====== GIVEN INFORMATION

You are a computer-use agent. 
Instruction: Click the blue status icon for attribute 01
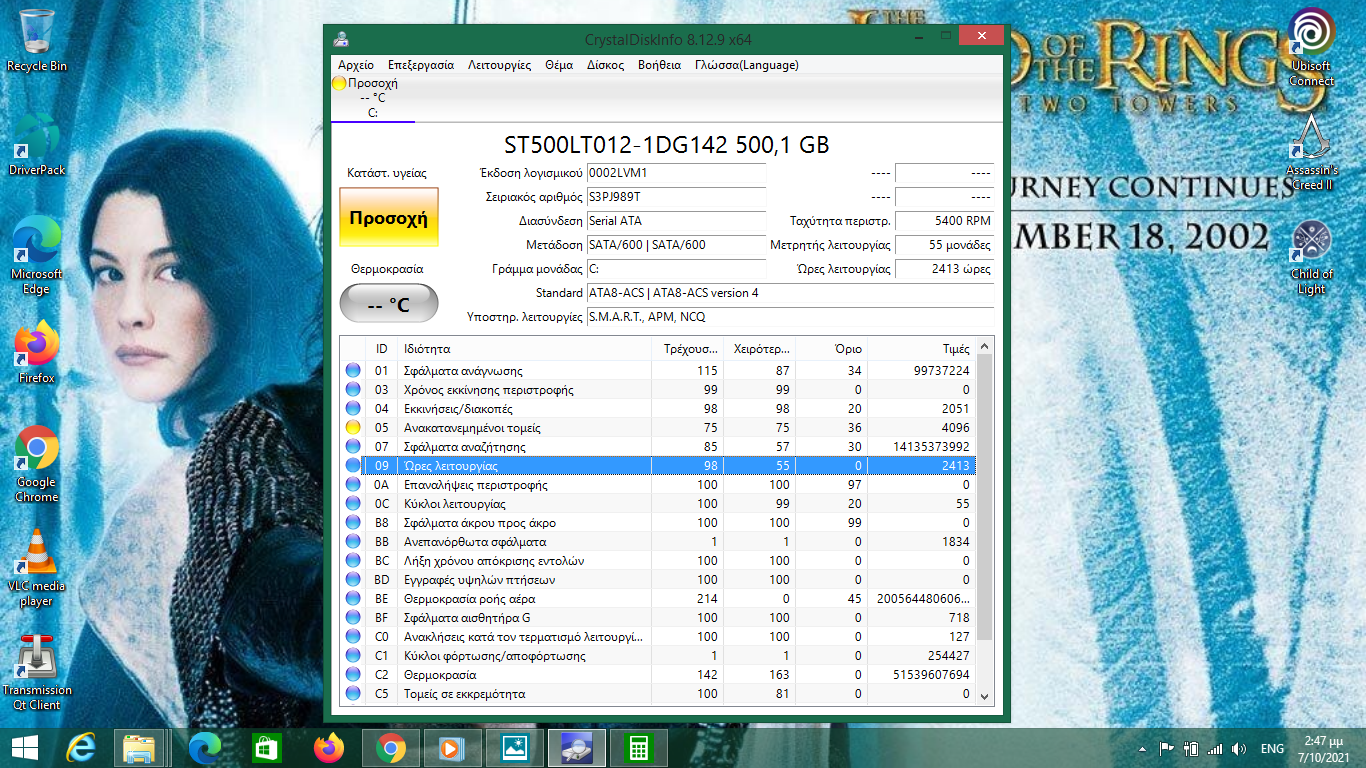click(352, 370)
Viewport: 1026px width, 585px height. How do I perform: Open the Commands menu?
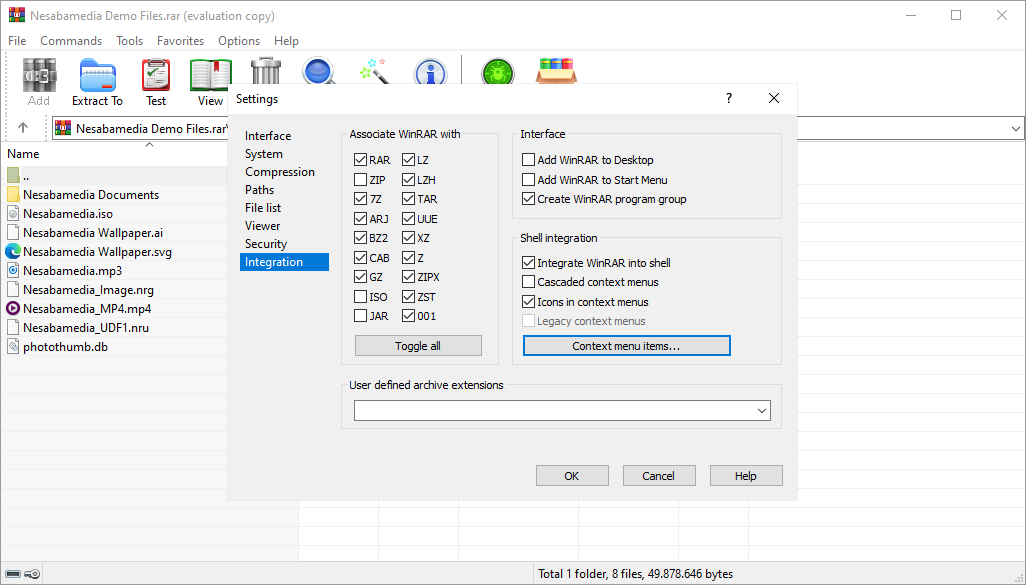pyautogui.click(x=71, y=41)
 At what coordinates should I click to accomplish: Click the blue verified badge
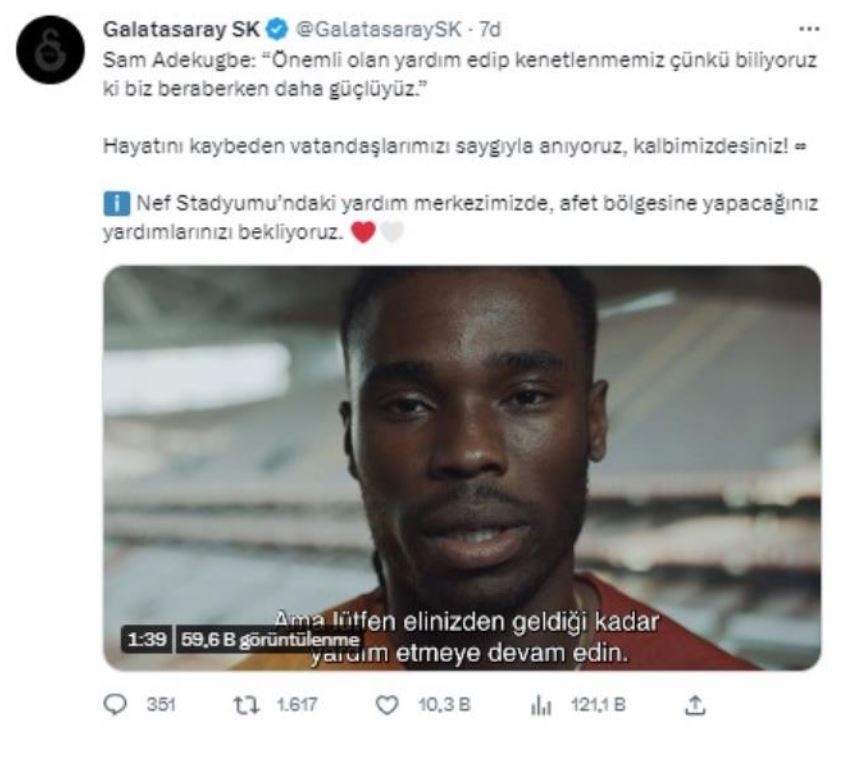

============

TASK STATEMENT »
Type the entries again verbatim. Drop the images.

SOLUTION FOR THIS PROBLEM »
You are a computer-use agent. 
Instruction: Click the blue status icon for attribute 01
click(352, 370)
Viewport: 1026px width, 585px height. How do I perform: Open the Commands menu?
pyautogui.click(x=71, y=41)
 At what coordinates should I click to accomplish: Click the blue verified badge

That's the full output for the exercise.